Guest Blog by Carolyn, Author who writes about education in the field of medicine from LPN Programs to medical schools.

Very few things in medicine are actually black and white. That’s why so many people are seeking out alternative healing methods. But, what if you go to an alternative practitioner and they miss something that needs antibiotics or you go to an MD and they give you antibiotics with side effects when a good dose of vitamins and herbs would have done the trick? Patients are starting to visit both styles to cover their bases and get the most informed treatment they can. However, it can be very dangerous visiting two different kinds of practitioners for the same medical problem.

Years ago I woke one morning with a troubling case of Bell’s Palsy, which is a unilateral facial paralysis that effects the 7th cranial nerve. My particular case had baffled half a dozen doctors and it had not responded to the rounds of steroids, anti-viral medications or shock wave treatments that are the common approaches to cure this bizarre occurrence. Most people, 80% that is, have full recovery within 6 weeks and as a healthy 20 year-old college athlete no one could figure out why I had 0% improvement in 6 months. Neurologists ran multiple scans and tests to rule out tumors, stroke and every other possible cause. In the end my case was a giant question mark in the field of western medicine.

As a young woman in college I couldn’t eat or drink without drooling all over my shirt, couldn’t keep my eye closed while I slept or blink enough times to stand wearing my contact lenses. I had to give up competing in athletics for a year.

I tried going to acupuncturists for nerve regeneration and chiropractors for depressurizing my cranial nerves, but nothing worked.

Until one day I heard about a doctor from China. She practiced primarily acupuncture and herb therapy, but was a fully certified medical doctor that specialized in oncology in China. Due to her education in both alternative and western medical techniques, she was able to look at me with a more holistic approach and treat my entire body for what was happening on only half my face. After 6 months of treatment I regained 70% of my facial function. You can still see it when I smile, but I was able to go back to athletics, wear contacts again, sleep with my eye closed, eat and drink in public and not be afraid to go on dates for fear of embarrassment.

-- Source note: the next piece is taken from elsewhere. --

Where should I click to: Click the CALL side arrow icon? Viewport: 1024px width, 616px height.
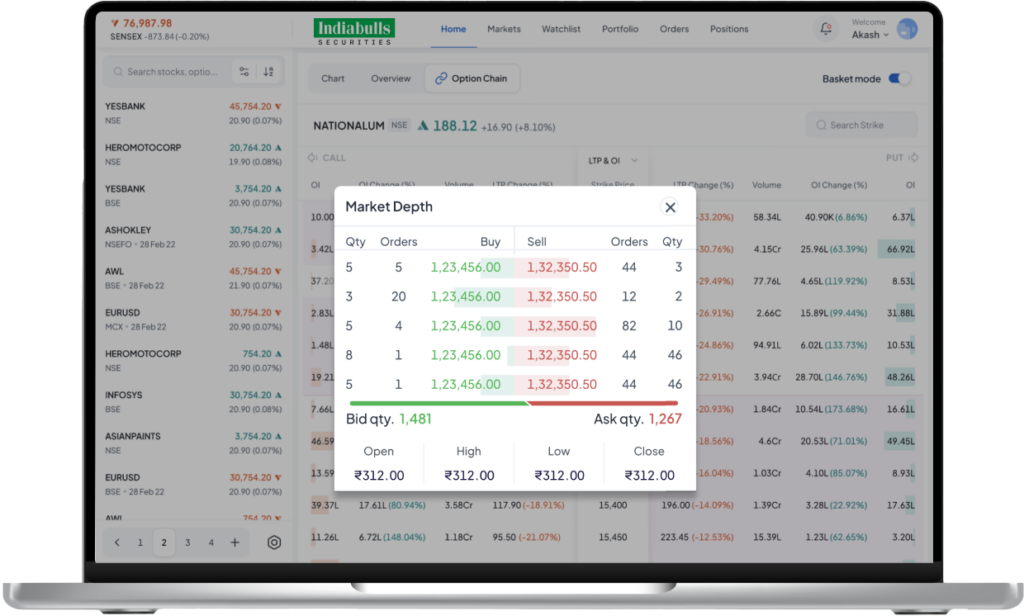click(x=313, y=158)
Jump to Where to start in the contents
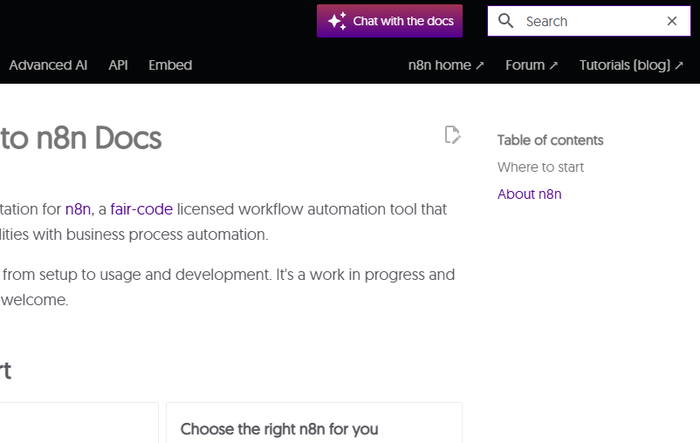Screen dimensions: 700x443 540,167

I’ve spent the last 10 years wondering why there isn’t more alternative method education in western medicine. Holistic approaches to treatment are only as good as they are accurate. Western views of quack methodology is founded in some fantastic examples of uneducated people passing off folk wisdom as a cure, but if certain methods were tested, approved and incorporated in the field of modern medicine, wouldn’t we all benefit from the really helpful ones?